[Haskell-beginners] Why does this list comprehension return an empty list?
Chaddaï Fouché
chaddai.fouche at gmail.com
Tue Jul 23 21:12:51 CEST 2013
Le 23 juil. 2013 10:54, "Costello, Roger L." <costello at mitre.org> a écrit :
>
> Hi Folks,
>
> I have a list of singletons:
>
> xs = [("a")]
>
> f is a function that, given an argument x, it returns the argument:
>
> f x = x
>
> g is a function that, given an argument x, it returns the empty list:
>
> g x = []
>
> I have a list comprehension that extracts the singletons from xs using f
and g, and creates a pair from their output:
>
> [(a,b) | a <- f xs, b <- g xs]
>
> I executed this and the result is the empty list:
>
> []
>
> That is odd. Why is the empty list the result?

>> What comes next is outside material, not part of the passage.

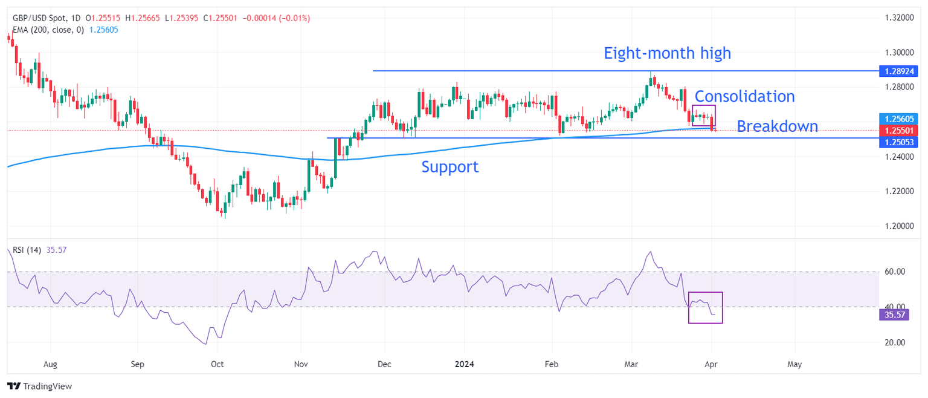Click the May label on time axis
Viewport: 928px width, 398px height.
794,364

This is pretty normal since there are no elements in "g xs" so b can takes
no values. You have got some excellent answers on that but I think your
problem is more fundamental :
> f x = x
This function does nothing or more precisely it is the identity, you can
replace "f anything" by "anything" and have exactly the same result.
> g x = []
This function just takes anything and returns an empty list. So
> [(a,b) | a <- f xs, b <- g xs]
Is exactly the same as :
> [(a,b) | a <- xs, b <- [] ]
If xs is ["a"] that becomes
> [(a,b) | a <- ["a"], b <- [] ]
I think those f and g didn't work like that in your mind so could you
explain what you thought they should do (with some examples maybe).